Why mint coins?
Why did Hellenistic kings and cities mint coins? An easy question to pose, but not so easy to answer. In the modern world, most states operate with ‘fiat money’ (Latin fiat, ‘let it be so’), where governments and central banks can increase the amount of money in an economy simply by printing more money (or more complex variants such as quantitative easing). Governments can pursue reasonably sophisticated monetary policies by manipulating the money supply, thereby controlling interest rates and inflation. Few of these measures were available to ancient states. Money in the ancient world mostly took the form of ‘commodity money’, coins which were worth their weight in scarce commodities such as gold or silver.

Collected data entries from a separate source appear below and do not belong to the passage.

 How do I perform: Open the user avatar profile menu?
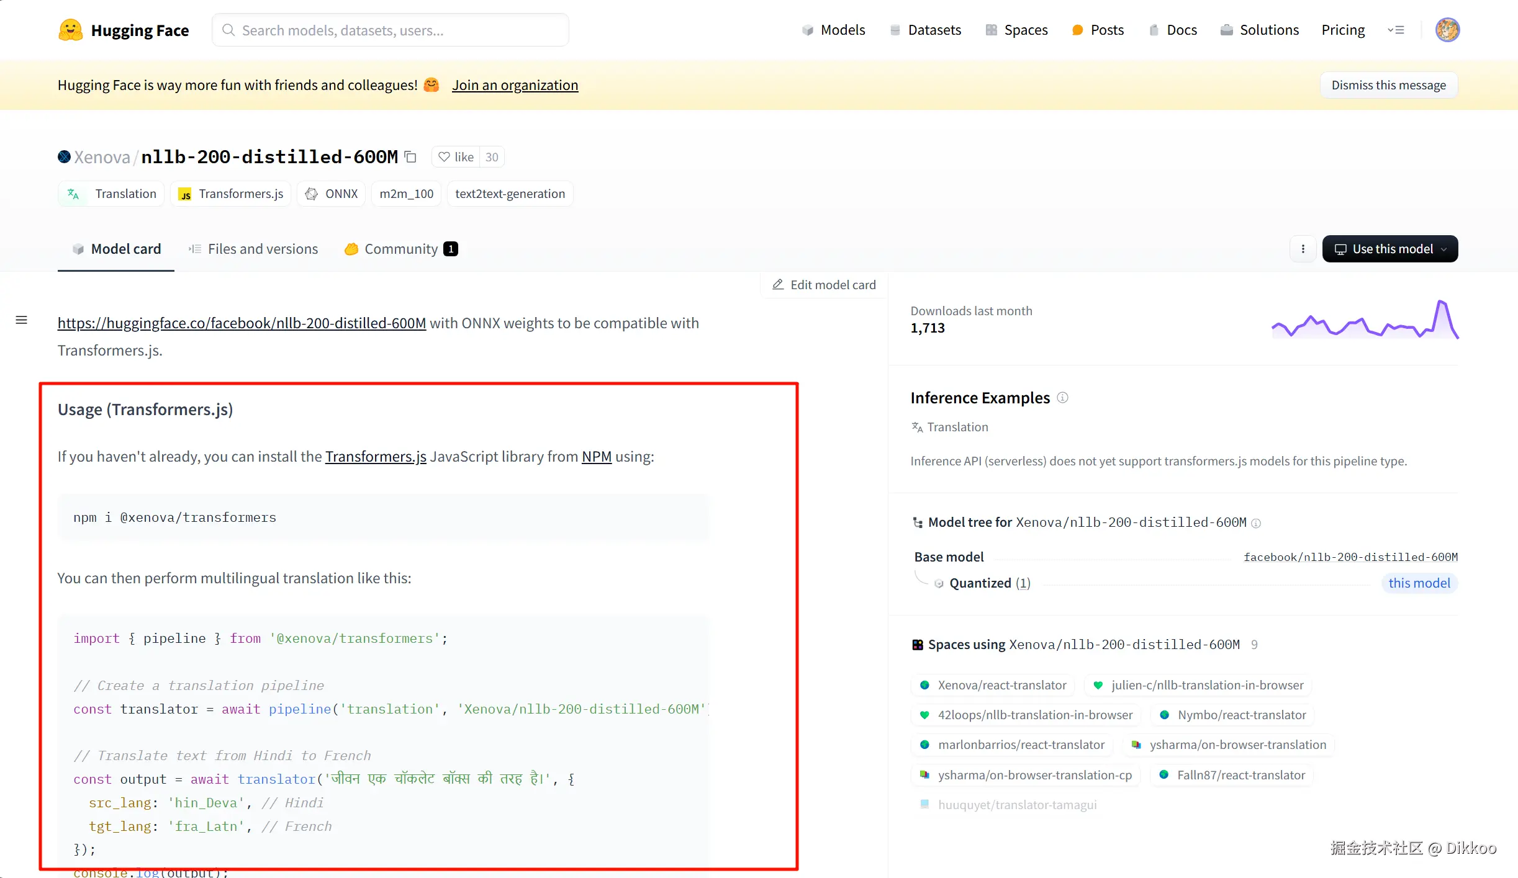coord(1447,30)
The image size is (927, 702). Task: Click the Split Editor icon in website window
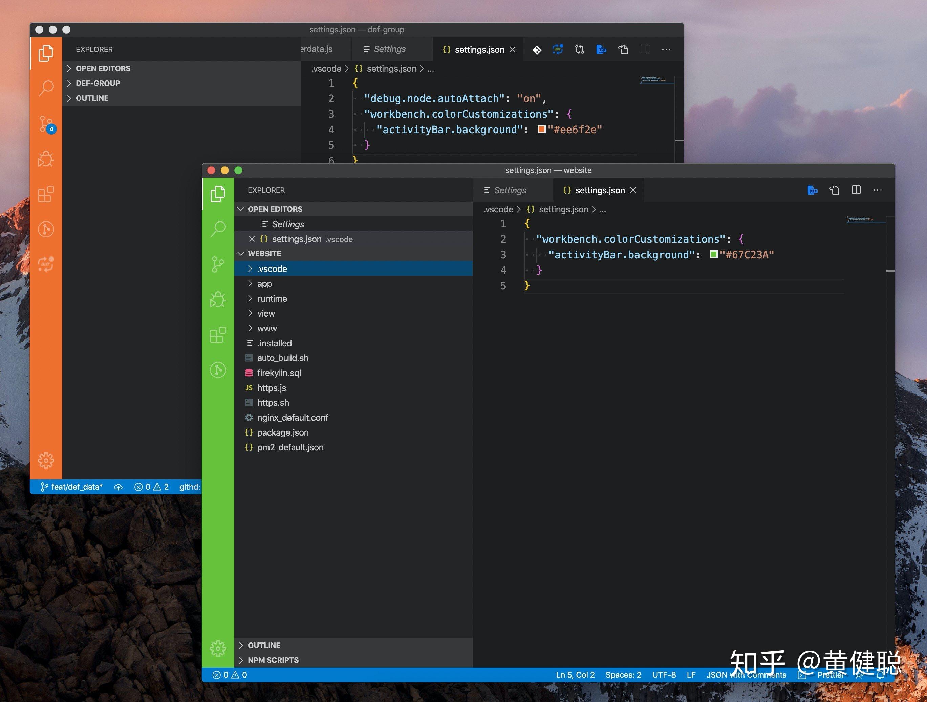856,190

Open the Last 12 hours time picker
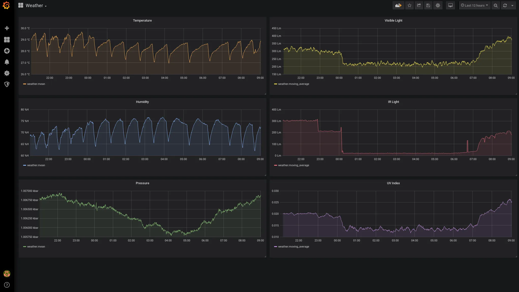pyautogui.click(x=474, y=5)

Increasing the money supply meant either digging more gold or silver out of the ground or, more straightforwardly, invading another state and annexing its precious metal reserves, as was done by Alexander the Great between 334 and 330 BC (see Chapter 1 above) and on an even more massive scale by Rome in the second and first centuries BC (Kay 2013; 2014: 21–42).

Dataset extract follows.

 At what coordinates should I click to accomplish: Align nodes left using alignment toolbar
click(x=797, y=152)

Without doubt, the main reason why ancient states minted coins was in order to make state payments: paying armies, subsidizing the food supply, funding public works and so forth. In a classic essay, Chris Howgego showed that this can seldom have been the whole story (Howgego 1990). States were aware of the need for a steady supply of coin for day-to-day exchange; they periodically renewed worn coins, and could strike coins for purely ideological reasons (advertising the accession of a new ruler, or proclaiming a city's independence). The problem for us is to judge how far these various ‘secondary’ motives drove minting behaviour in the Hellenistic world. Our answer will have wide-ranging consequences for our understanding of the Hellenistic economy. Did kings and cities have anything resembling a ‘monetary policy’? Were they aware of phenomena such as inflation and liquidity, and did they try to control them through the coin supply?
By way of example, let us take a look at one recent approach to Hellenistic royal coin production. In his studies of the Seleucid royal economy, Makis Aperghis has argued that the Seleucid royal silver coinage was (at least in peacetime) a ‘replacement’ coinage (Aperghis 2001: 92–5; 2004: 228–46).